I have several examples in mind here, both academic and popular. A good place to start would be Jon Lewis’s provocatively titled collection, It’s the End of Cinema as We Know It, which linked 1990s millenial culture with a cinema industry in a state of transition (the birth of digital technologies, the “globalization” of Hollywood, etc), but it would also make sense to include Edward Jay Epstein’s The Big Picture, which seeks to document the transformation of the major studios.
But this imagined “death of cinema” seems to have a much longer history. Jean-Luc Godard is famous for pronouncing the death of cinema, at the end of his 1967 film, Weekend (“Fin de Cinéma”). And, of course, Pillow Book and Prospero’s Books director Peter Greenaway has joined those who wish to declare cinema dead (thanks to Matthew Clayfield’s BraintrustDV essay for the link). Godard and Greenaway’s claims are, of course, provocative, equally polemical and playful, at least in my reading.

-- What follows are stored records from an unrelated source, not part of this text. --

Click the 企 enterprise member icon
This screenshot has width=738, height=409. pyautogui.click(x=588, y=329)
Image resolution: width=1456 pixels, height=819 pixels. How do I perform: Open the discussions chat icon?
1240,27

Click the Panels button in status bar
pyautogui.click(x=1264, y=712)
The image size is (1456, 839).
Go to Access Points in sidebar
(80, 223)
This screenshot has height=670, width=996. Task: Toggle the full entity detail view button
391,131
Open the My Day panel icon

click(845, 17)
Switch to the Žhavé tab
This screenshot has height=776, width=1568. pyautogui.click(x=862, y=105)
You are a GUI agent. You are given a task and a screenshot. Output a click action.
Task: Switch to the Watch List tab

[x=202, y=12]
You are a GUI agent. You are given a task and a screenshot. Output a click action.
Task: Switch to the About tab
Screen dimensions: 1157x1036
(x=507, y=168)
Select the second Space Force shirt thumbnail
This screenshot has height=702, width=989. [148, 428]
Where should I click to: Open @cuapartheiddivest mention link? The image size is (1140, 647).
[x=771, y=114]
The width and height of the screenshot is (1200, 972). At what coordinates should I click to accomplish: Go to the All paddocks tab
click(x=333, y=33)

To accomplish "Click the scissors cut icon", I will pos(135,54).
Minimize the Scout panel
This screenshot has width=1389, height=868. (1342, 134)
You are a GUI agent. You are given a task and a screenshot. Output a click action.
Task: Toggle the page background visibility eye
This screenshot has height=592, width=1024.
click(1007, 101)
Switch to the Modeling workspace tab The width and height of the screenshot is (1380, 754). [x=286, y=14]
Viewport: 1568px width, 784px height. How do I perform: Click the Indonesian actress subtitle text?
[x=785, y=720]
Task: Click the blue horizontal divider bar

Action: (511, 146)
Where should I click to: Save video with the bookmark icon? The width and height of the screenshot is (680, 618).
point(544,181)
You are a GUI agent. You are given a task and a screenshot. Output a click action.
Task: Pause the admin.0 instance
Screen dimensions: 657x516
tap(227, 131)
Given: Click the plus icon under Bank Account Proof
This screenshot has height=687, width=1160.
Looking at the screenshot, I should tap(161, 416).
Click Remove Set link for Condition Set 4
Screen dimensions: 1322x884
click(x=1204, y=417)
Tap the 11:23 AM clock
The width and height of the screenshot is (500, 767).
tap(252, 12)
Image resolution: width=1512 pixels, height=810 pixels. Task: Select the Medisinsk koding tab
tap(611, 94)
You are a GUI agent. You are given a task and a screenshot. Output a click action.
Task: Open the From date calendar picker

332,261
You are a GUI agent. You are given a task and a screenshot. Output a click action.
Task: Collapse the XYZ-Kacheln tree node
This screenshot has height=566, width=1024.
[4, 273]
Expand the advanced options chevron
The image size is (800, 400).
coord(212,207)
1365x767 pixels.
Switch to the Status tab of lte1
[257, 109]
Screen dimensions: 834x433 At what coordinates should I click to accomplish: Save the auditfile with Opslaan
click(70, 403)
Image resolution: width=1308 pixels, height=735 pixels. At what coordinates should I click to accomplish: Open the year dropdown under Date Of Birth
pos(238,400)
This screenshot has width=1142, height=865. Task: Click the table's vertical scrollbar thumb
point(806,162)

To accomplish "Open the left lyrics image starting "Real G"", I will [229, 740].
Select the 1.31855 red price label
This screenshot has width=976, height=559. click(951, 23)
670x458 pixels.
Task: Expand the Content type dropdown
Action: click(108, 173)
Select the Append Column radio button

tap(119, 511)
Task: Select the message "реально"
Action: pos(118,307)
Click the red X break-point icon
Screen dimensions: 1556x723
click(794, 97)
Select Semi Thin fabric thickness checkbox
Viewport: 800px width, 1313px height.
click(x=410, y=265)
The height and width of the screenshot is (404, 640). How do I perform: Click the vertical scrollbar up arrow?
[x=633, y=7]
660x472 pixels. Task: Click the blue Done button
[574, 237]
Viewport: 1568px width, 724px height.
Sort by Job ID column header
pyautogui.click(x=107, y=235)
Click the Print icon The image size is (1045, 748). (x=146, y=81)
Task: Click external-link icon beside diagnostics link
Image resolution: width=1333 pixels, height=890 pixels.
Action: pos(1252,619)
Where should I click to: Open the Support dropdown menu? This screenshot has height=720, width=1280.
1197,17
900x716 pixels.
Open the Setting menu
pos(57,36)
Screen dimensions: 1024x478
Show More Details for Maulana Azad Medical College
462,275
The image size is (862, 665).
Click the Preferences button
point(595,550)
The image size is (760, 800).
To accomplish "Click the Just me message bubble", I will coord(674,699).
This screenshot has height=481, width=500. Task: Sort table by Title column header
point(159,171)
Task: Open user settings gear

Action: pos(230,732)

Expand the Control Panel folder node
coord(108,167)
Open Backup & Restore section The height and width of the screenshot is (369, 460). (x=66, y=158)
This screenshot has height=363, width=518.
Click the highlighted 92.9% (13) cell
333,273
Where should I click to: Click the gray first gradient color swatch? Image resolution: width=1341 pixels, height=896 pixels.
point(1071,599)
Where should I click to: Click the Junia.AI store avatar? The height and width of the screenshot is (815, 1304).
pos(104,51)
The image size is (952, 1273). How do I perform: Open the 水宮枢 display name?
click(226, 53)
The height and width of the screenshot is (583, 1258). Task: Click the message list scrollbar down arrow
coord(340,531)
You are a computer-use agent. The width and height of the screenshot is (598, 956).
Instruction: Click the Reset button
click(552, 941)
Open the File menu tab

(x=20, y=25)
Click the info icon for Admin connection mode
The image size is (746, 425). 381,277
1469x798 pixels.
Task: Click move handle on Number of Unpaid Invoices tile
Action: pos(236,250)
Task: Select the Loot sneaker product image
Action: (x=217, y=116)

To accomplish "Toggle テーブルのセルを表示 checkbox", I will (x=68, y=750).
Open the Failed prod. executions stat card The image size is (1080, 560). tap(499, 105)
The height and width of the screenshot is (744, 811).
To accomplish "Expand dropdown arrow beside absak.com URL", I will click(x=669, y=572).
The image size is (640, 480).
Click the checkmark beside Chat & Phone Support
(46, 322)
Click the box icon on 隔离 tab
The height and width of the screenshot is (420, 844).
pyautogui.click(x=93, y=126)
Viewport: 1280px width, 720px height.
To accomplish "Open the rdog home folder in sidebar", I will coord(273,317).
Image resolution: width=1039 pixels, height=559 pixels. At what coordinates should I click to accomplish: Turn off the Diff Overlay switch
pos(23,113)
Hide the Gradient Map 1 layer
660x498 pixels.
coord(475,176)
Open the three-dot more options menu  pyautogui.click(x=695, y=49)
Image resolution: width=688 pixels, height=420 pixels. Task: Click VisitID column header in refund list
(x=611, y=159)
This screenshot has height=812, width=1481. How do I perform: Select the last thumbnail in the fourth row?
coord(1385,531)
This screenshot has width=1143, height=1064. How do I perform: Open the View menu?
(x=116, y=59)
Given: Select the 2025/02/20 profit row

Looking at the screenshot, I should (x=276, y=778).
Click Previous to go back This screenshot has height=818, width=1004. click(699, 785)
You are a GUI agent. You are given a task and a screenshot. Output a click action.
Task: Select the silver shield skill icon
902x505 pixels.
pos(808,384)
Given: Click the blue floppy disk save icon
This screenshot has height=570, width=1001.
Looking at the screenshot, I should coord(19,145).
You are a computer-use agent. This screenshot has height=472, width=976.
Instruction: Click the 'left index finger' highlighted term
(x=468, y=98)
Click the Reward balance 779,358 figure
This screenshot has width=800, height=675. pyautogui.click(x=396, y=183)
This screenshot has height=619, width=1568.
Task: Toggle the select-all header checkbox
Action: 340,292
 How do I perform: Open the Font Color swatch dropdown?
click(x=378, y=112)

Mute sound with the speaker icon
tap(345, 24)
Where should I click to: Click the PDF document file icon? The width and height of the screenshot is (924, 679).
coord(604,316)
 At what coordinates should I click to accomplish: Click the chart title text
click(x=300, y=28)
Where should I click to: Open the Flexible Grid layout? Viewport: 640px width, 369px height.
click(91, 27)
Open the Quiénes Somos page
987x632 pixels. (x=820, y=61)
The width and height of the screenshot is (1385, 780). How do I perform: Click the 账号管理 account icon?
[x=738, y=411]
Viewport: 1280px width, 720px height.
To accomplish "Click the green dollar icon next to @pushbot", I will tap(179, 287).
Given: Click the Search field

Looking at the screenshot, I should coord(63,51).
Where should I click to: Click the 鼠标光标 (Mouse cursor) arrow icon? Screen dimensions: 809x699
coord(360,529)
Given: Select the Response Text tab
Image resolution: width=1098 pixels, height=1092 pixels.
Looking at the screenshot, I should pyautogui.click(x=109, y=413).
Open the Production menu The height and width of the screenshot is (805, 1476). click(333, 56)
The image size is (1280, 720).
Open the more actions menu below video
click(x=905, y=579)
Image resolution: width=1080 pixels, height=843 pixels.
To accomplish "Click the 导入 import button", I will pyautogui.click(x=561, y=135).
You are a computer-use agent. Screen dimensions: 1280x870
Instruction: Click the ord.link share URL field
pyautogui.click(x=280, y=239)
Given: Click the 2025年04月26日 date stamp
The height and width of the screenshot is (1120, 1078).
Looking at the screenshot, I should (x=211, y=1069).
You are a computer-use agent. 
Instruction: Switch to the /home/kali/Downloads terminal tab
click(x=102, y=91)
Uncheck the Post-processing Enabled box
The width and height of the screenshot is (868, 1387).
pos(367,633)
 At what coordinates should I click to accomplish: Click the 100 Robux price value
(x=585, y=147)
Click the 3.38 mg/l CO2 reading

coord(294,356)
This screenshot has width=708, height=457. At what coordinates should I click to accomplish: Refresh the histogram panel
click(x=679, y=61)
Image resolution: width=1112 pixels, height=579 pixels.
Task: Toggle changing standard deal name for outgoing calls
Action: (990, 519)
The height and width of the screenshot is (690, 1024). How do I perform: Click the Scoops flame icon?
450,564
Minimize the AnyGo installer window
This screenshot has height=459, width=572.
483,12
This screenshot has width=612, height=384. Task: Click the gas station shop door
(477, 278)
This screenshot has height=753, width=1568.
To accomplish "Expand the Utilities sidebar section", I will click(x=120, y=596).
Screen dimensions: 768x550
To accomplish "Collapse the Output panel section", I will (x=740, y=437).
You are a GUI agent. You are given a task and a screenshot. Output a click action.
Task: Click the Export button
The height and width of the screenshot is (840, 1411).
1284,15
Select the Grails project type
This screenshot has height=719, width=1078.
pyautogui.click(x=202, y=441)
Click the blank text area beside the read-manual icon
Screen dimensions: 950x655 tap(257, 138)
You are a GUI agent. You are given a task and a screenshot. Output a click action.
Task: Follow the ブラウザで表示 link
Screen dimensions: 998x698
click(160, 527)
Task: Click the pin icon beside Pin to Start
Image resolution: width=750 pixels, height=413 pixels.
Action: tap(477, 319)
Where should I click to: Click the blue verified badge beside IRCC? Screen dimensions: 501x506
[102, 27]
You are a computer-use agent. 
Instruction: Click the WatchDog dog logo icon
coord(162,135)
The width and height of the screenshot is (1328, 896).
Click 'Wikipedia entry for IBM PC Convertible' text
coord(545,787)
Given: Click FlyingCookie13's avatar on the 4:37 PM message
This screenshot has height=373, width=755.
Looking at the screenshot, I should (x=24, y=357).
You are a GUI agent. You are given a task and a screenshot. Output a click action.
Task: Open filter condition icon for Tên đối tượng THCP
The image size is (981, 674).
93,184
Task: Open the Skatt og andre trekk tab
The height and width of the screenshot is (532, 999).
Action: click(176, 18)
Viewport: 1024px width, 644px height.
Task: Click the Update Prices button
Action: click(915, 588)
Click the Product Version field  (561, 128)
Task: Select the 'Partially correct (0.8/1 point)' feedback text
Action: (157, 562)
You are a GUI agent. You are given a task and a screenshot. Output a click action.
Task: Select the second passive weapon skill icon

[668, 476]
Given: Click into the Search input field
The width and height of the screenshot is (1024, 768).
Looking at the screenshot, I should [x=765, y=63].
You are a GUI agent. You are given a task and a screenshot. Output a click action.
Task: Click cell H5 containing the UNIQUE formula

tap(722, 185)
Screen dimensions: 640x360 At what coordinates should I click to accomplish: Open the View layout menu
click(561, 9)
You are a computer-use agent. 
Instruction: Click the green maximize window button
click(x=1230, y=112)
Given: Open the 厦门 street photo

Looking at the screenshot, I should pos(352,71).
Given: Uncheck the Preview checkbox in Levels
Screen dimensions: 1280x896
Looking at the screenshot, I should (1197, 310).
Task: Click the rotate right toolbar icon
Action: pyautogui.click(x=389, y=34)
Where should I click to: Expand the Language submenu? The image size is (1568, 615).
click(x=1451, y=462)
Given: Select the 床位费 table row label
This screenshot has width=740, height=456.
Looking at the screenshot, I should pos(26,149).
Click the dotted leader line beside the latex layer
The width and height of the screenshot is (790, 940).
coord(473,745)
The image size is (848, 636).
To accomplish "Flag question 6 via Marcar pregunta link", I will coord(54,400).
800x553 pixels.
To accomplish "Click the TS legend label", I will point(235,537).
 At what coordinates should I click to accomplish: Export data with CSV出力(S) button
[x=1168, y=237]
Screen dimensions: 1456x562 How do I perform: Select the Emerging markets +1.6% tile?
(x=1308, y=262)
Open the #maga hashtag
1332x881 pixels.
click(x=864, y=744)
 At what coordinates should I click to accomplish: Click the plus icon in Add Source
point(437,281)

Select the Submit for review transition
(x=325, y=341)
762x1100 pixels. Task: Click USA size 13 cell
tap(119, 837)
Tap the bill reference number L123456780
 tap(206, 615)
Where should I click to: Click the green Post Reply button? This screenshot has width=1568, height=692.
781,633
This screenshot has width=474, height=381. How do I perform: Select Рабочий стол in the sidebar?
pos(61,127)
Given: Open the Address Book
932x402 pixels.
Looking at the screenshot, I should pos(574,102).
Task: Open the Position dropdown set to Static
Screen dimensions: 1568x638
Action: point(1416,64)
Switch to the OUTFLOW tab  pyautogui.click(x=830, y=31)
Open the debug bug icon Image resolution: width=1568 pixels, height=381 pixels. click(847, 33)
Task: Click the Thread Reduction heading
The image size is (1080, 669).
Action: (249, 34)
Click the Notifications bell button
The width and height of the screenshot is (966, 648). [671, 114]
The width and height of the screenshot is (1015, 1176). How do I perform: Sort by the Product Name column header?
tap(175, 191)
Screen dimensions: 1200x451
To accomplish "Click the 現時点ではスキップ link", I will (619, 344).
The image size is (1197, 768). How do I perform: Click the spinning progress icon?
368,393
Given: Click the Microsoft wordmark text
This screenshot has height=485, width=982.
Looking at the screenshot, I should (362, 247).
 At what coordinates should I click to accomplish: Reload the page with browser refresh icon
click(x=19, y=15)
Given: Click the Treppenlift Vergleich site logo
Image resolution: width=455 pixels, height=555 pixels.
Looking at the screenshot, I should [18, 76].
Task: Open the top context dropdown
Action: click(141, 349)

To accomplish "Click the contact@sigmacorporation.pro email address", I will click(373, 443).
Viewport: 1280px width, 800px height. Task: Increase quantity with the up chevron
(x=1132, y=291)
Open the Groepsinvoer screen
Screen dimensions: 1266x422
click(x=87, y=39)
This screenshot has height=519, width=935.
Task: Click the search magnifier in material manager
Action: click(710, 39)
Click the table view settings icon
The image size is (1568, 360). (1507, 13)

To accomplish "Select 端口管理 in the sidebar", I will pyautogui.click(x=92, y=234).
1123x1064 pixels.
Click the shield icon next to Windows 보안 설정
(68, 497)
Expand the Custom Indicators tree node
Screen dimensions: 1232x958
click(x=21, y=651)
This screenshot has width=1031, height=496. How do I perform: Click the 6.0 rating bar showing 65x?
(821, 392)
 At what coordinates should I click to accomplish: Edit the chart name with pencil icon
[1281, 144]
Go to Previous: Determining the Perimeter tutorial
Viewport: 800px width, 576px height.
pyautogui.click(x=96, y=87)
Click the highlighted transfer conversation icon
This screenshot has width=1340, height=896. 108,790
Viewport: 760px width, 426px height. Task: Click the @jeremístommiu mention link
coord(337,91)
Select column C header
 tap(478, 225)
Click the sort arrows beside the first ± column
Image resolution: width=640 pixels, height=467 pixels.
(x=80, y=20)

Greenaway’s comments, however, do point towards one of the key signs of cinema’s imminent demise: the potential for interactivity offered by the remote control, essentially locating this so-called death of cinema in new modes of image consumption. To some extent, I find his arguments enticing, especially given the degree to which video-on-demand, iPod video, and other technologies multiply the locations where we can watch moving pictures (film now seems to be an imprecise term) and the degree to which spectators believe themselves to be in control over the viewing experience, and this is one question that I’m still working through. In a BraintrustDV interview with filmmaker Caveh Zehedi, the interviewee describes the experience of downloading one of Zahedi’s films and watching it in a coffeehouse (the comment is about halfway through the interview). There is clearly something new going on here (“private” viewing in a public space, etc), but it seems hasty to read such practices as signalling the obsolescence of seeing movies in theaters (note: Nick’s recent comments about “the vanishing screen” might also be relvant here). In fact, despite the ease of making digital films, distribution often remains a major hurdle, as this New York Times article illustrates (more on this article later).
This question is also informed by new modes of production. I’ve been spending a lot of time this afternoon reading essays on BraintrustDV, so I’ll just point out cinematographer Russ Alsobrook’s “Back to the Future” essay as one example illustrating this rhetoric as it appears in conversations about filming (recording?) with digital cameras. Here, of course, the reverse (negative?) image of the death of cinema appears in the guise of a “digital revolution” (a similar–and interesting–version of this narrative also appears in this essay by Keith Griffiths).
I don’t have any conclusions here, but the persistence of this death-of-cinema narrative is striking. Epstein’s efforts to link this story to economic interests are an obvious place to start. Obviously convenience and portability are major selling factors, at least in terms of marketing the death of cinema, but why are so many of us so willing to declare, along with Godard, “Fin de Cinéma?”